Médicos que atendem pelo SUS (Sistema Único de Saúde) em São Paulo participam de uma passeata nesta terça-feira na capital como parte das manifestações da categoria contra a baixa remuneração e as más condições de trabalho.
O grupo, que se concentrou na região da Avenida Brigadeiro Luís Antônio, saiu em passeata por volta das 12 horas em direção à Câmara Municipal de São Paulo, no centro da cidade, para denunciar a situação dos médicos.
Dos 195 mil médicos que trabalham no SUS, a estimativa é que 100 mil deixem de atender, em 21 Estados. Apenas os casos de urgência e emergência deverão ser atendidos. O movimento nacional é liderado pela AMB (Associação Médica Brasileira), Fenam (Federação Nacional dos Médicos) e pelo CFM (Conselho Federal de Medicina).

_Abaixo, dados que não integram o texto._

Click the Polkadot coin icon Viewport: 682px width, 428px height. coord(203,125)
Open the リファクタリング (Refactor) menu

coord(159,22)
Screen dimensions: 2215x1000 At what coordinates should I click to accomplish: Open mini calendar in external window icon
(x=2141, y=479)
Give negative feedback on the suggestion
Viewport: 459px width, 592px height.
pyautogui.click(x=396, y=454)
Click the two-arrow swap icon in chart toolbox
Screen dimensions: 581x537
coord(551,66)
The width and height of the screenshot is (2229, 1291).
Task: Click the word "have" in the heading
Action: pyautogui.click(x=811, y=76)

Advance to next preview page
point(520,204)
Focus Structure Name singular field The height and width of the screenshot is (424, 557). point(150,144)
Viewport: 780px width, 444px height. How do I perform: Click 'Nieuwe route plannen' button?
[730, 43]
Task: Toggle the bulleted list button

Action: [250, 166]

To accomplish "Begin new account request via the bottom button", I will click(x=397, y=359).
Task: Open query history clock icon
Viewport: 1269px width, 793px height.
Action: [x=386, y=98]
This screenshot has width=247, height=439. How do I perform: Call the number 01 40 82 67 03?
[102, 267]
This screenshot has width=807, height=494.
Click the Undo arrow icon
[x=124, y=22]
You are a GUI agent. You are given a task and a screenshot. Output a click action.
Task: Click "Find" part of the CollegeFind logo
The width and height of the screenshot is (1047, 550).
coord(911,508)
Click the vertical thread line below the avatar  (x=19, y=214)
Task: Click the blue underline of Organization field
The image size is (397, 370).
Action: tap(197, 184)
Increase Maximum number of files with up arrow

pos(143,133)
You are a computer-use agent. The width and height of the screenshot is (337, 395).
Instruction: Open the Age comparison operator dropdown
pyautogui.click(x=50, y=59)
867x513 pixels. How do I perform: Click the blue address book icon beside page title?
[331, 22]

Os médicos reivindicam mais financiamento para a saúde pública, reajuste salarial e melhores condições de trabalho, como aumento no número de leitos nos hospitais. Além disso, defendem também, pelo menos, dobrar o montante de dinheiro destinado pelos governos federal, estaduais e municipais ao sistema público de saúde.
As entidades são contrárias ao projeto de regulamentação da Emenda 29, aprovado pela Câmara dos Deputados, que define percentuais mínimos de repasse à saúde pela União, pelos estados e municípios.